Australia's gambling industry has attracted attention from overseas in recent years, and betting activity in Tabcorp's retail locations has fallen as a result of the heightened competition. Companies such as Ladbrokes Coral Group PLC and William Hill PLC have opened online betting platforms in the country.

Tatts said the estimated A$1 a share trading price for the wagering and gaming business that the consortium could list was too high, and the amount of debt that the offer suggests for the business could hurt the trading price.

The company also noted that its current net debt was about A$1.2 billion, while the consortium's proposal assumed debt of no greater than A$1.04 billion.
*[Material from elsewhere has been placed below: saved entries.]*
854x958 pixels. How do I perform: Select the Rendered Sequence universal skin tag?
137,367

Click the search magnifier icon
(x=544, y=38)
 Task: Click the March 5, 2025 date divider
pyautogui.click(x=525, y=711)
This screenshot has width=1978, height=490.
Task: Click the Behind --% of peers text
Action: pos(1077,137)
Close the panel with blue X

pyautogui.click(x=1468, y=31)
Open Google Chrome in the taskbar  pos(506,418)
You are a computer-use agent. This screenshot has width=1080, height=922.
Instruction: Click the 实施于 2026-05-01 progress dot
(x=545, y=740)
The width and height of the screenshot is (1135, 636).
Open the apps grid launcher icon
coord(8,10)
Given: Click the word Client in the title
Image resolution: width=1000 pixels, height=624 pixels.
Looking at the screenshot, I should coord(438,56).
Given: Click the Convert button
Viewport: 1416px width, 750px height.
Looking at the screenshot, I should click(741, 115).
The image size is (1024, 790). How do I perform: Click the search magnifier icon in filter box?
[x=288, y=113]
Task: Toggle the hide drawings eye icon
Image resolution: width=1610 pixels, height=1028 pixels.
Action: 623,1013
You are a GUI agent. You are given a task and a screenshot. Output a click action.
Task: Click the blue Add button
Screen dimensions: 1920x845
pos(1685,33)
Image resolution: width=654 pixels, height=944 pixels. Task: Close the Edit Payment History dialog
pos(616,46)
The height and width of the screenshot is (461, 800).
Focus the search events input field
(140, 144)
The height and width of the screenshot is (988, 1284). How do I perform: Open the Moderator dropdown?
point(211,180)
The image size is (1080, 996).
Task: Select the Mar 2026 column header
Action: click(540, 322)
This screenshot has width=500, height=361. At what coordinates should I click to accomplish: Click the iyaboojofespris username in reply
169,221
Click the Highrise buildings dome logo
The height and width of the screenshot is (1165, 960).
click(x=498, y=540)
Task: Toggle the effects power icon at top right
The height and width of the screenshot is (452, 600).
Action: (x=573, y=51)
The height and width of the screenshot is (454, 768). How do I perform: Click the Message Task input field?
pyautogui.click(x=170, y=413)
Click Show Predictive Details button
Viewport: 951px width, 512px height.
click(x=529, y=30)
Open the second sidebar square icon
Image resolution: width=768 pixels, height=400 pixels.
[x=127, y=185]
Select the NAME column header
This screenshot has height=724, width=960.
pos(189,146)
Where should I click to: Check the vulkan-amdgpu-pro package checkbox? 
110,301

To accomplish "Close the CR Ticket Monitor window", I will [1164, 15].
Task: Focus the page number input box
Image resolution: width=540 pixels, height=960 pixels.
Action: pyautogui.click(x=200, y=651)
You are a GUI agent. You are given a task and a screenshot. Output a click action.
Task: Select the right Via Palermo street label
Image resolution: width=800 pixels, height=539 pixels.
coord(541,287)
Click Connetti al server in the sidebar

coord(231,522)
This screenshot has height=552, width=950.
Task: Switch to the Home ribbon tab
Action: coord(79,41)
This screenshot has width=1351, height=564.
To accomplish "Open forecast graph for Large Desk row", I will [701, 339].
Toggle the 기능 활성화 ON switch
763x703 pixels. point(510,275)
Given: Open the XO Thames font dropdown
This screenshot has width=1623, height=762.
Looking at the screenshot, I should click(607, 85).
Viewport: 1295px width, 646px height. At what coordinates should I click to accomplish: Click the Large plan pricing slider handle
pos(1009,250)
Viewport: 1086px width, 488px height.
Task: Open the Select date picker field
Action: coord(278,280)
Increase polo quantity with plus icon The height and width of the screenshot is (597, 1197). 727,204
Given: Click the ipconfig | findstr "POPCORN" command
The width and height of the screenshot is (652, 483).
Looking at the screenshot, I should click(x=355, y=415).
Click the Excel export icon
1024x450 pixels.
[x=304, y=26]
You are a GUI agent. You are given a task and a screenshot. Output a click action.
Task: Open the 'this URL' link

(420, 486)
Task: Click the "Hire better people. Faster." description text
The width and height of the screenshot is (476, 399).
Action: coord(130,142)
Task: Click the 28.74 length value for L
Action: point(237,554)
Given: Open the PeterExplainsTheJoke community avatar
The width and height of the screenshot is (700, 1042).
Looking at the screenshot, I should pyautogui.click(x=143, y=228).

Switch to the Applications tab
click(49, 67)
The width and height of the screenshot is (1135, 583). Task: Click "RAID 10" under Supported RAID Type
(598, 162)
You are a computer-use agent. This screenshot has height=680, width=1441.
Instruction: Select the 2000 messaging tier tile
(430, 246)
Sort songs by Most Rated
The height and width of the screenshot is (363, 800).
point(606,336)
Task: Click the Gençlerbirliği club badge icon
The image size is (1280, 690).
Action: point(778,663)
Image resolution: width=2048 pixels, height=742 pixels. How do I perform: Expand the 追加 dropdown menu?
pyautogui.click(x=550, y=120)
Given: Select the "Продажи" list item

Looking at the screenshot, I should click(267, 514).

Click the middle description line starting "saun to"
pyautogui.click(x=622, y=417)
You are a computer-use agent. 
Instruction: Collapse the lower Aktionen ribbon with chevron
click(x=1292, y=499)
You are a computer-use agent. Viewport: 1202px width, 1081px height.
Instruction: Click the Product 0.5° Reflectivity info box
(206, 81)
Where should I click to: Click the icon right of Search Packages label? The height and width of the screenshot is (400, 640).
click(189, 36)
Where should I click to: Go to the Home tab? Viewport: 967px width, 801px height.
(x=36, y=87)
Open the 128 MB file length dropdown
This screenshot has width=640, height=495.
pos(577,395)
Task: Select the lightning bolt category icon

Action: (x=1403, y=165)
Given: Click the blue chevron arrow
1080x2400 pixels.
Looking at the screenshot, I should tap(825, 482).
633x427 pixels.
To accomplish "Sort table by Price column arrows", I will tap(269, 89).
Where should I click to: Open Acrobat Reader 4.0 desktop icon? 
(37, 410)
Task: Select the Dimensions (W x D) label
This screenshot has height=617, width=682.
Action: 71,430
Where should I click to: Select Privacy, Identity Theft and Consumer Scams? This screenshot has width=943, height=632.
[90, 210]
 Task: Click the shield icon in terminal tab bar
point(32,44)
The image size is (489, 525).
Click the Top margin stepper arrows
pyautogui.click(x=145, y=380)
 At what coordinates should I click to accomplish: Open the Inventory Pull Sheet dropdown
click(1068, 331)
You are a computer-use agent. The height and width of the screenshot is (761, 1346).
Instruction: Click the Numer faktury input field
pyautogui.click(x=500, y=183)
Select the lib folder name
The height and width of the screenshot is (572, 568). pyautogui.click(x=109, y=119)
And unlike the assumption in the offer, it said there was no certainty its lottery license in southern Victoria state would be renewed or if it would be on the same terms, with the outcome of the process not expected before June.

Tatts said that even if the consortium updated its assumptions, with no changes to important terms and conditions, the board would still reach the conclusion the offer wasn't superior to the planned Tabcorp deal.

Write to Robb M. Stewart at robb.stewart@wsj.com

 

(END) Dow Jones Newswires

December 22, 2016 22:40 ET (03:40 GMT)

Copyright (c) 2016 Dow Jones & Company, Inc.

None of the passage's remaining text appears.